L’apprentissage pour préparer le futur

Autre outil qui fait aujourd’hui l’objet de toutes les attentions : l’apprentissage. Face aux remontées de terrain faisant part d’une chute du nombre de contrats, le Gouvernement a rapidement souhaité ne pas remettre en cause la dynamique à l’œuvre. Des mesures de soutien ont été annoncées début juin avec la mise en place d’aides pour toutes les entreprises recrutant des apprentis entre le 1er juillet 2020 et le 28 février 2021 pour préparer des diplômes jusqu’à la licence. Afin de laisser davantage de temps aux jeunes pour la recherche d’un employeur, ces derniers peuvent désormais rester pendant six mois en CFA avant de signer leur contrat. Certains groupes, à l’image de Veolia, qui avec ses deux CFA d’entreprise considère ces derniers comme un moyen de préparer l’avenir, n’envisagent pas de changer de cap. « C’est un moyen de répondre aux besoins de compétences sur nos métiers en tension dès 2021 », met en avant Olivier Carlat, directeur de la formation et du développement social. La formule de CFA d’entreprise continue d’ailleurs à faire recette : Assystem et d’autres membres du Gifen, le syndicat professionnel de l’industrie du nucléaire, envisagent de s’associer pour créer leur propre CFA interentreprises.

Les dispositifs évoluent progressivement et des annonces devaient être faites par le ministère du Travail pour acter tous ces changements d’ici à la rentrée.
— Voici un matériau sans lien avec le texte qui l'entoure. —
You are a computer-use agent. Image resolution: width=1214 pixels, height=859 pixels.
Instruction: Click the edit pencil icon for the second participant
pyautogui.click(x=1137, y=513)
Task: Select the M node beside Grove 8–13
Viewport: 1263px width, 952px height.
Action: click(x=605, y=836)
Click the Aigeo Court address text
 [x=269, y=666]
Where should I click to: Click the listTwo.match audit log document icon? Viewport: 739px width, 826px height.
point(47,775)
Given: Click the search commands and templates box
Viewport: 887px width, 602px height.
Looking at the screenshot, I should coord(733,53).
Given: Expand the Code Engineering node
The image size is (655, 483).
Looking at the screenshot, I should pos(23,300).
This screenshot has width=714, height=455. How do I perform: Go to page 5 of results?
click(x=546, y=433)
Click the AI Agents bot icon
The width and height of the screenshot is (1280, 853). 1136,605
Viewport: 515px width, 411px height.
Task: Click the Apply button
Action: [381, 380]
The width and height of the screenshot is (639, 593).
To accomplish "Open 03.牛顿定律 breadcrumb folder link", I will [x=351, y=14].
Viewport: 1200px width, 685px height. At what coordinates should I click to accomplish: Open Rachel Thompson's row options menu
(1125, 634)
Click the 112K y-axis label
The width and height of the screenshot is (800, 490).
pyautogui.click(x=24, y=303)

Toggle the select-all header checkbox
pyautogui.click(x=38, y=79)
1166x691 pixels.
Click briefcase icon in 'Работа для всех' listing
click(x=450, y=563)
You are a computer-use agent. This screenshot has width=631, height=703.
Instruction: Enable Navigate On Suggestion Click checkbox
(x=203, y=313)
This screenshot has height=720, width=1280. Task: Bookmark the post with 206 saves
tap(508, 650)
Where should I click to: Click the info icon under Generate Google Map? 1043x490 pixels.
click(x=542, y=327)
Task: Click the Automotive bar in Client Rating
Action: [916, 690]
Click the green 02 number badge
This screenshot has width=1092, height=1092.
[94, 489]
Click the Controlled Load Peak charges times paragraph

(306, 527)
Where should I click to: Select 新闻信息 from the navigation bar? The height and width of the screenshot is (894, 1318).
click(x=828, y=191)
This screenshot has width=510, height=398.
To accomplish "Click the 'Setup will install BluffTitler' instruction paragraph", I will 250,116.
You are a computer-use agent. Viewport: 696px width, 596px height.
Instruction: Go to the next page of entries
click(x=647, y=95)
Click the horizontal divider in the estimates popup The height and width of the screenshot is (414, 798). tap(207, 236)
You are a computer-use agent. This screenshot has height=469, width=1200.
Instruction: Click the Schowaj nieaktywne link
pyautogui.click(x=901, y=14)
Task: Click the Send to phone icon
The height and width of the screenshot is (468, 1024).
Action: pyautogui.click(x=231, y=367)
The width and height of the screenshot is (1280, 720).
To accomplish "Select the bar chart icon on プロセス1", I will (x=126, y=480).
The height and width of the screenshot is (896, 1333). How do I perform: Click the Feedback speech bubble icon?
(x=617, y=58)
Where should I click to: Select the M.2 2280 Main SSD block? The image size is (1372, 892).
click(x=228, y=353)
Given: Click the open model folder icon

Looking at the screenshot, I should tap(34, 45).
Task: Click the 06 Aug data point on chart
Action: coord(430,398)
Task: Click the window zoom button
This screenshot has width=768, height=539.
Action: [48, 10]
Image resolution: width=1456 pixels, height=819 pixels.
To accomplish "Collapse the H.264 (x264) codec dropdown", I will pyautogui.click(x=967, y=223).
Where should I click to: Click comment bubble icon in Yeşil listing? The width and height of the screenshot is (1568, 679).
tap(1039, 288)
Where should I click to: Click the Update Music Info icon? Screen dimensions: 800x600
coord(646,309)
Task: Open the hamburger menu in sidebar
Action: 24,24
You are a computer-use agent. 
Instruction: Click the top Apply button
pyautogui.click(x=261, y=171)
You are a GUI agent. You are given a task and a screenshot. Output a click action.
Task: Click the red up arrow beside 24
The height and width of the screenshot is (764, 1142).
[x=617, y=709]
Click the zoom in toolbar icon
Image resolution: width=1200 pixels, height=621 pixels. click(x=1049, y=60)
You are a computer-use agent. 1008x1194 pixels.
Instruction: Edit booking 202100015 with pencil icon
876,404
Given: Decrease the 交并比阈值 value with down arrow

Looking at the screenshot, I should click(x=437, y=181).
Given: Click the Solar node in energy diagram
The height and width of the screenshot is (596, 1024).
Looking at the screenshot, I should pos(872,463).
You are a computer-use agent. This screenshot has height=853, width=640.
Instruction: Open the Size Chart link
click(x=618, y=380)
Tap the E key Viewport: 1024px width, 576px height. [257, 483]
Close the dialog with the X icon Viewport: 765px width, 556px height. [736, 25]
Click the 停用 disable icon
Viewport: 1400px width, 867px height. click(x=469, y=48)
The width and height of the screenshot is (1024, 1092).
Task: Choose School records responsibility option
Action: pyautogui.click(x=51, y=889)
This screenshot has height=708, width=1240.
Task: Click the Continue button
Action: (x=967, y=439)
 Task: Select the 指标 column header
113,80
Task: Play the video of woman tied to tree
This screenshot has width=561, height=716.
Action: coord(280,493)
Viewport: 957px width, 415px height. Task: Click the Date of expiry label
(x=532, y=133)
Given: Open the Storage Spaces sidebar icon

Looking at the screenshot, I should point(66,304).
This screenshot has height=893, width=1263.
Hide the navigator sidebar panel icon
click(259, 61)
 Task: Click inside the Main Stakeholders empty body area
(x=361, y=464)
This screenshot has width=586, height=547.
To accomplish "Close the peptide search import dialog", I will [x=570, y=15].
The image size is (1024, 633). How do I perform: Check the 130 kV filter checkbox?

Restera alors à convaincre les individus et les entreprises de se lancer. « La difficulté majeure, c’est qu’aujourd’hui ce sont essentiellement les entreprises qui ont déjà une forte culture de la formation qui se saisissent de toutes ces opportunités », regrette Muriel Besnard. La formation profite encore et toujours à ceux qui en ont le moins besoin.